I’ve been reading up on the food industry for a research report and have come across several useful overviews of the sector. One is Scott Phillips’ book, "Buying at the Point of Maximum Pessimism," where the prospects for agribusiness are laid out in Chapter 7.
The thesis, in a nutshell: rising living standards will lead to improvements in the diets of citizens in emerging nations. Specifically, per capita intake of protein will rise through greater consumption of beef, chicken and pork.
America is positioned to export protein to China, India and other fast-growing countries. It has a comparative advantage, says Phillips, thanks to its relative bounty of clean water and other factors that go into raising chickens, cattle and hogs.
Although Phillips gives a good account of the demand side, he doesn’t mention or discuss any companies in the meat industry. To the rescue comes an online presentation by Stephens Inc. analyst Farha Aslam, "A Wall Street View of the Protein Markets." In it, she discusses the following U.S. "protein" stocks:
• Tyson Foods Inc. (NYSE:TSN)

◆ Data supplied:
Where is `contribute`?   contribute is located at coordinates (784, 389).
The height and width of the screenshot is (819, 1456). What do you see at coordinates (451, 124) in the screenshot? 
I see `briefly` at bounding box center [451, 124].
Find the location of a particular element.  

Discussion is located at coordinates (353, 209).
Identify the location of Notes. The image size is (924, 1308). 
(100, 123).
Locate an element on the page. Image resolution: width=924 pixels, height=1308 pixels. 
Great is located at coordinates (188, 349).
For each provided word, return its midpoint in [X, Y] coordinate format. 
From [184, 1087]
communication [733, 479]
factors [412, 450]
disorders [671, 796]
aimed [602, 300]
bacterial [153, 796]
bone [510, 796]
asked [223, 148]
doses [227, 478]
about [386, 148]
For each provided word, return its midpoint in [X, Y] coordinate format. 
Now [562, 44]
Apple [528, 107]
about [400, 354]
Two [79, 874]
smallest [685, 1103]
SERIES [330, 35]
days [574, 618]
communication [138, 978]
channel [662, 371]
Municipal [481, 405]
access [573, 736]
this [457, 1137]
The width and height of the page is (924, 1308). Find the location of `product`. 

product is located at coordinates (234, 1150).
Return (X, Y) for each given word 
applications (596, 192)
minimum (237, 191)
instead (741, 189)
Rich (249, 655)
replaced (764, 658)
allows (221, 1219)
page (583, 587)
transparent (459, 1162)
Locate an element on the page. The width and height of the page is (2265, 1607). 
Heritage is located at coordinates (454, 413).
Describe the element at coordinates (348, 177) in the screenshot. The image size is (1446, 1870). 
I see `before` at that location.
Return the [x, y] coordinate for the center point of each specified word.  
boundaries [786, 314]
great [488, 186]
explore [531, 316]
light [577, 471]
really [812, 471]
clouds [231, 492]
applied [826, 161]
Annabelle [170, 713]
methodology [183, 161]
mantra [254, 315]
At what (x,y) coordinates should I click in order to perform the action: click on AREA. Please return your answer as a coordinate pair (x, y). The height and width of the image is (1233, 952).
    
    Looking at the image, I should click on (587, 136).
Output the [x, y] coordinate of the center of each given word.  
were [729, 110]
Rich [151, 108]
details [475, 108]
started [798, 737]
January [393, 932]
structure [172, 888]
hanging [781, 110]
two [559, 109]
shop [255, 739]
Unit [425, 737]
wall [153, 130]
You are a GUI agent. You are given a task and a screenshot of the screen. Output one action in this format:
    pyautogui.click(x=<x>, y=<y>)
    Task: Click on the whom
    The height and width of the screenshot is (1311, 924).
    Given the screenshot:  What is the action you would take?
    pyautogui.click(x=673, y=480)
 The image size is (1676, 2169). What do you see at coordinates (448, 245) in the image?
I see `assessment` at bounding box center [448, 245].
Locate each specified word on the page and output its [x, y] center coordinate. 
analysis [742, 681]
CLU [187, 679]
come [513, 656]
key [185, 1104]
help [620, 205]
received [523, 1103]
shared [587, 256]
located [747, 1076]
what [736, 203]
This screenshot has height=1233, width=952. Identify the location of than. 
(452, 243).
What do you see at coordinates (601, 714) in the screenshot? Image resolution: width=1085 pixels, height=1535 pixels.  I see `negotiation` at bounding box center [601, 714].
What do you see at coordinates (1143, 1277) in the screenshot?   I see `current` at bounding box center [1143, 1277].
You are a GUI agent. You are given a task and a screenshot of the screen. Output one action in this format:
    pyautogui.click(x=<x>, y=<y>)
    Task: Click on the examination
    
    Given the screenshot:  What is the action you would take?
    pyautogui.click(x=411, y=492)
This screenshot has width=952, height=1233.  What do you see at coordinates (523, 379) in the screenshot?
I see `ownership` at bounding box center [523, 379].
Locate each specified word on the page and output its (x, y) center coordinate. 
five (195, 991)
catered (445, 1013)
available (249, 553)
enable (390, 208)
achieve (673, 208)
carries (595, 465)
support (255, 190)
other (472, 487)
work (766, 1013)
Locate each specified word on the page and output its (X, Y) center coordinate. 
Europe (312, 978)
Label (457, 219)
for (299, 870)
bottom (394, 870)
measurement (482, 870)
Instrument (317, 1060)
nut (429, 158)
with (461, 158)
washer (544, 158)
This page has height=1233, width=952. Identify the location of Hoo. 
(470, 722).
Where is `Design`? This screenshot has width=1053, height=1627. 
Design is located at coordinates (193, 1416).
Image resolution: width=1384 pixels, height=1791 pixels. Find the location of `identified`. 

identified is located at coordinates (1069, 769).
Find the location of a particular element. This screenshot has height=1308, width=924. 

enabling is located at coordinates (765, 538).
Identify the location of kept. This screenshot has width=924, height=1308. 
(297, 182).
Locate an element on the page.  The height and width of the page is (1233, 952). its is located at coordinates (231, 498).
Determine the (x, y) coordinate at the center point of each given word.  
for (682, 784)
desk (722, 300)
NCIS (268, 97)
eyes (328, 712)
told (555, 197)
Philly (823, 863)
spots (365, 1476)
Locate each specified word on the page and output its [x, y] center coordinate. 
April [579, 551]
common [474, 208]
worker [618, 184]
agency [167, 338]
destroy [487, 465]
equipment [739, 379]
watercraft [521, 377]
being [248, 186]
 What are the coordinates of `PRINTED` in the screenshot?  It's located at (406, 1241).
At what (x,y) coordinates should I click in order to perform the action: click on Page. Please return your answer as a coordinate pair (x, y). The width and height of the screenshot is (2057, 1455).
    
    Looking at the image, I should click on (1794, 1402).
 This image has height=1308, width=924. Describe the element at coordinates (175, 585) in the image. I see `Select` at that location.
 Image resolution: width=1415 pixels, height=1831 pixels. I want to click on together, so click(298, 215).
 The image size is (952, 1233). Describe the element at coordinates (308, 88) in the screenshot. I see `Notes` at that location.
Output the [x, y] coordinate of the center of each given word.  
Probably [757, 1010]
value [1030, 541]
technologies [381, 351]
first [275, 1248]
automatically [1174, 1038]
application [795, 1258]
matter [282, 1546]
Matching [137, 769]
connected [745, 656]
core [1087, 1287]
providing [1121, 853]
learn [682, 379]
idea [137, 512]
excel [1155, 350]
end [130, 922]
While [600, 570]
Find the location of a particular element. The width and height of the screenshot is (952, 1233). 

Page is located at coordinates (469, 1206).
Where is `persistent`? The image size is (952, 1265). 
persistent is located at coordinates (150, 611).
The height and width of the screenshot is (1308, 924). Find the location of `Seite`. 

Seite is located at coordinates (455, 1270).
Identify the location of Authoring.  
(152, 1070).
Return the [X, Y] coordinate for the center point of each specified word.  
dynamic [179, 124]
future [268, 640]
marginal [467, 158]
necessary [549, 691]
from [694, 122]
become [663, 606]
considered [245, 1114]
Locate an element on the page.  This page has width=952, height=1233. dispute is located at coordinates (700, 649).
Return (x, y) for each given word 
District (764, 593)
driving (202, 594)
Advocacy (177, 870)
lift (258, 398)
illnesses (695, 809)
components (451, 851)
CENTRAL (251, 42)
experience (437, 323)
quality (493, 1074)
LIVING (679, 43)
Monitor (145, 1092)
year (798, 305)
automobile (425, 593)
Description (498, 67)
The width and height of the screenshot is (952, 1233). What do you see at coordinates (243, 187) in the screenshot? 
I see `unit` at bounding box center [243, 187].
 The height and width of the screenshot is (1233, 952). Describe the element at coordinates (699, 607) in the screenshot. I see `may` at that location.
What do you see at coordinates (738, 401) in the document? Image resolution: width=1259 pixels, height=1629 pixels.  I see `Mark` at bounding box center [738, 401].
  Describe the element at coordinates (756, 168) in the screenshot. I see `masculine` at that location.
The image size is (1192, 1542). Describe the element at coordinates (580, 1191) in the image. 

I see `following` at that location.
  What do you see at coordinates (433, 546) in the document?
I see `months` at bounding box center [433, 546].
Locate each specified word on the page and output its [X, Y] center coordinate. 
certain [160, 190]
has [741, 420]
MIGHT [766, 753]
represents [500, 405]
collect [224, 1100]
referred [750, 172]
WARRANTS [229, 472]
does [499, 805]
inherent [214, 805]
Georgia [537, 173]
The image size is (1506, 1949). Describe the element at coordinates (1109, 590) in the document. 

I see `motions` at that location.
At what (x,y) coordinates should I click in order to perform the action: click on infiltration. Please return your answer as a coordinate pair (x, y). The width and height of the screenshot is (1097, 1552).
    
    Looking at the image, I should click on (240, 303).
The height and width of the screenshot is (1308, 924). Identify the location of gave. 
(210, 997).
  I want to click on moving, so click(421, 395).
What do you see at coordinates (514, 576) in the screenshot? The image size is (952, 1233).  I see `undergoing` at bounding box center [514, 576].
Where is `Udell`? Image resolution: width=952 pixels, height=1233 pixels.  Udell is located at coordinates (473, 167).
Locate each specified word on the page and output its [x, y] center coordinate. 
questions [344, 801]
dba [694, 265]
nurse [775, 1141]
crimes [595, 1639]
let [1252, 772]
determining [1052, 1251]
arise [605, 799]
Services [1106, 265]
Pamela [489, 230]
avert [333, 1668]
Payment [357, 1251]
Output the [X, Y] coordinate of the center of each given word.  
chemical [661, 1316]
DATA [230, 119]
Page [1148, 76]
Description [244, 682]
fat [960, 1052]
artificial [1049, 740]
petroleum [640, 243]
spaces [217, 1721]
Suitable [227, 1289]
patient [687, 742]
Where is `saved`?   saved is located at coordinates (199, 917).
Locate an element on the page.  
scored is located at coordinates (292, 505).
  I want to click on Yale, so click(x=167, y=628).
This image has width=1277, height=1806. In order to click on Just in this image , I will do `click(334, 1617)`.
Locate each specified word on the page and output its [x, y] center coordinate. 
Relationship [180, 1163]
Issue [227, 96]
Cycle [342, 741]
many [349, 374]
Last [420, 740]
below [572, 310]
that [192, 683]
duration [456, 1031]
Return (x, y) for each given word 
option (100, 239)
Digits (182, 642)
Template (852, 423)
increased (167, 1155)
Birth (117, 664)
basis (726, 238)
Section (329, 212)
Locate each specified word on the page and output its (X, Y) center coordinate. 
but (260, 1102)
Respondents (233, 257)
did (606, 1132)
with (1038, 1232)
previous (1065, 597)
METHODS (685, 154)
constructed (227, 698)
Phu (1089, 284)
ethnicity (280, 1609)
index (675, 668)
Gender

◆ Assignment A: In the text on the food industry, translate this sentence into Spanish: "America is positioned to export protein to China, India and other fast-growing countries."
◆ Assignment B: According to the text on the food industry, consumption of which meats will raise per capita protein intake in emerging nations? List them all.
◆ Assignment C: In the text on the food industry, which chapter of "Buying at the Point of Maximum Pessimism" lays out the prospects for agribusiness?

◆ Response A: Estados Unidos está en posición de exportar proteína a China, la India y otros países de rápido crecimiento.

◆ Response B: Beef, chicken, pork

◆ Response C: Chapter 7